▸ DATA FOR PROCESSING:
============

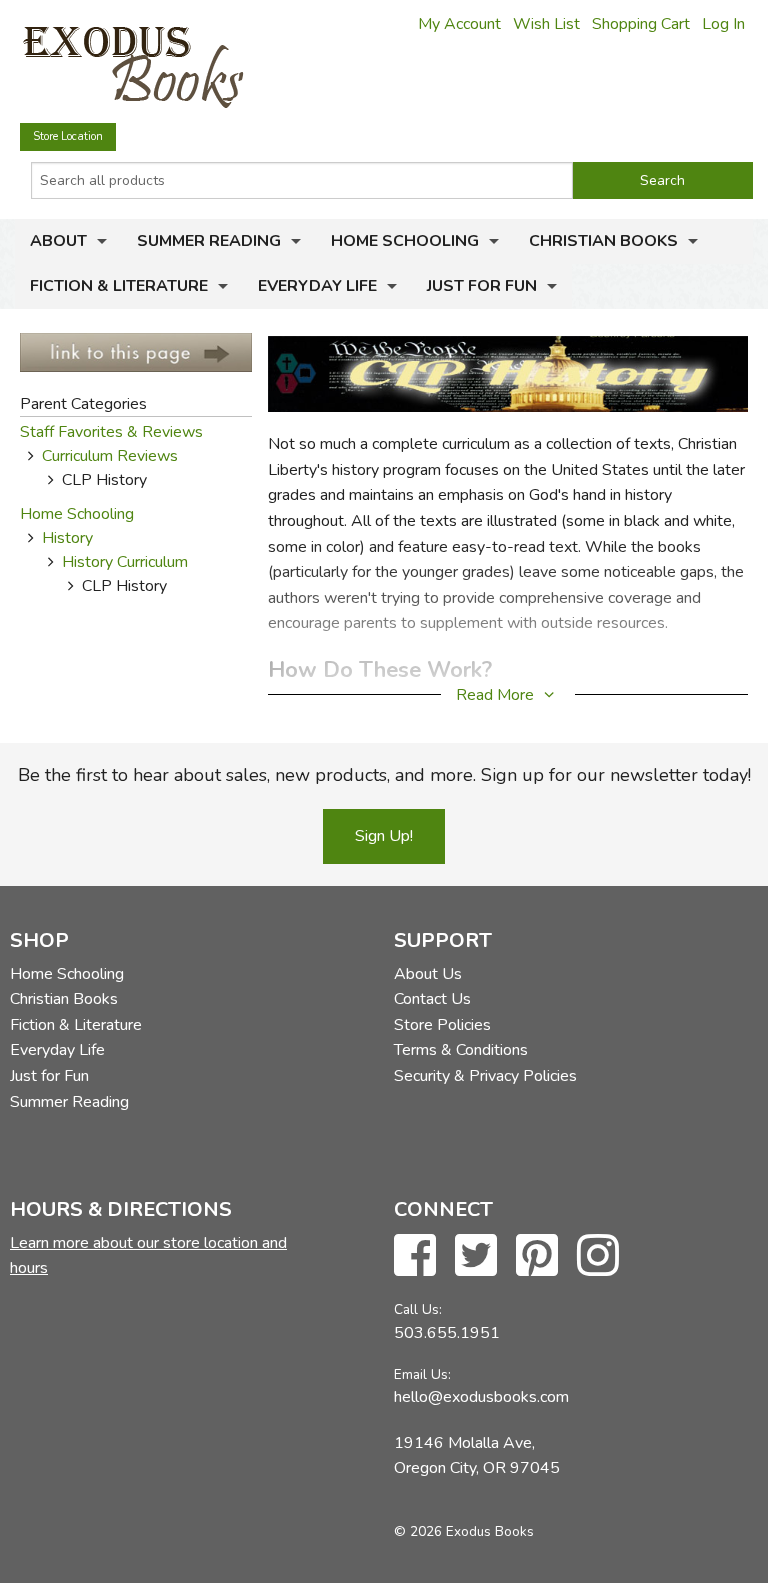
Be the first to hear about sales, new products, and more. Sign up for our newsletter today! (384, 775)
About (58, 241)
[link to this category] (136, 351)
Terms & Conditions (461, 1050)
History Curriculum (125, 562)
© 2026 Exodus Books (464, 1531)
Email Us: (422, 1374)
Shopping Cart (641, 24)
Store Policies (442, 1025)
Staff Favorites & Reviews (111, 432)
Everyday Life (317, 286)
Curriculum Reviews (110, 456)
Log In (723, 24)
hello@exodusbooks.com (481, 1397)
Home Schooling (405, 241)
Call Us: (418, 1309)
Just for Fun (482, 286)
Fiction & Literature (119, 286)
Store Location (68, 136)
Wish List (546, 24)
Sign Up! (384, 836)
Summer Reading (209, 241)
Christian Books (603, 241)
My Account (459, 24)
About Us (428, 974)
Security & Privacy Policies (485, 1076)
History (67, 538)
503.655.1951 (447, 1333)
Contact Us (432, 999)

============

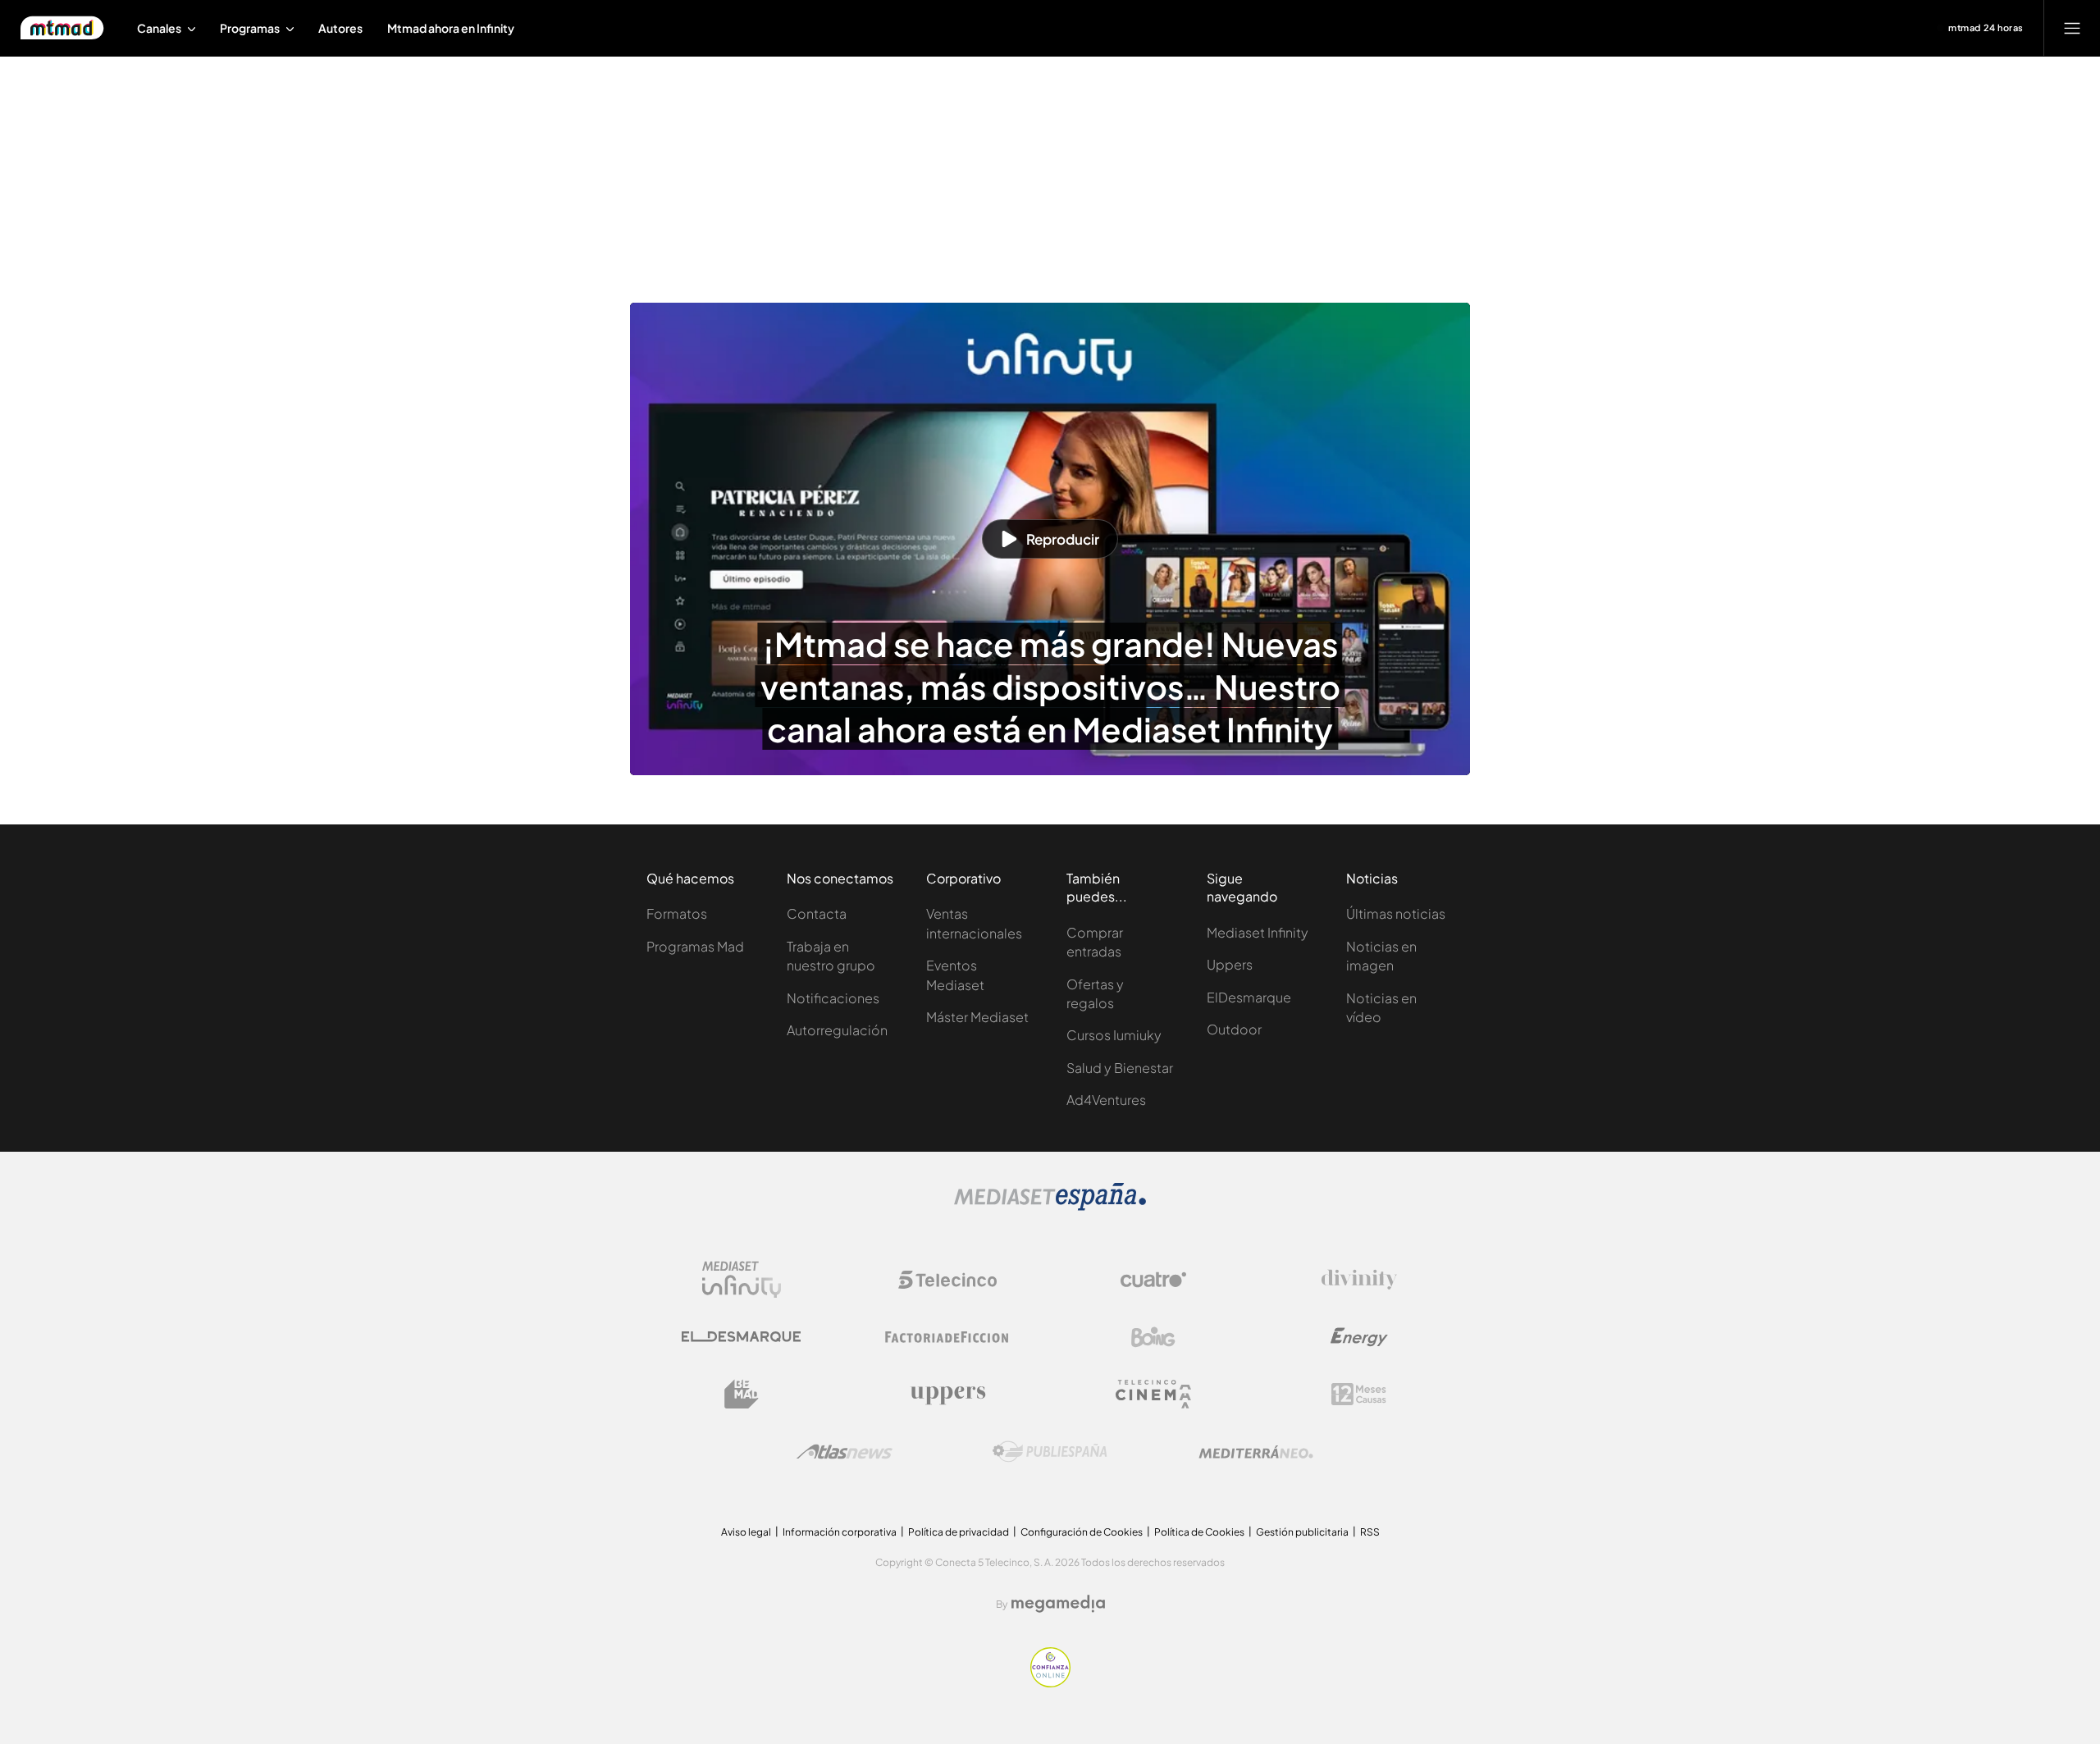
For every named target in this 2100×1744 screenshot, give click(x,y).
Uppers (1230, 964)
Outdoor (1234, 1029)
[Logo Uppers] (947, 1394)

============

▸ EXERCISE DETAILS:
Lines that contain "this" are the result; find them in the entries above and copy each one.

▸ TASK SOLUTION:
[link to this category] (136, 351)
For every named target in this 2100×1744 screenshot, give click(x,y).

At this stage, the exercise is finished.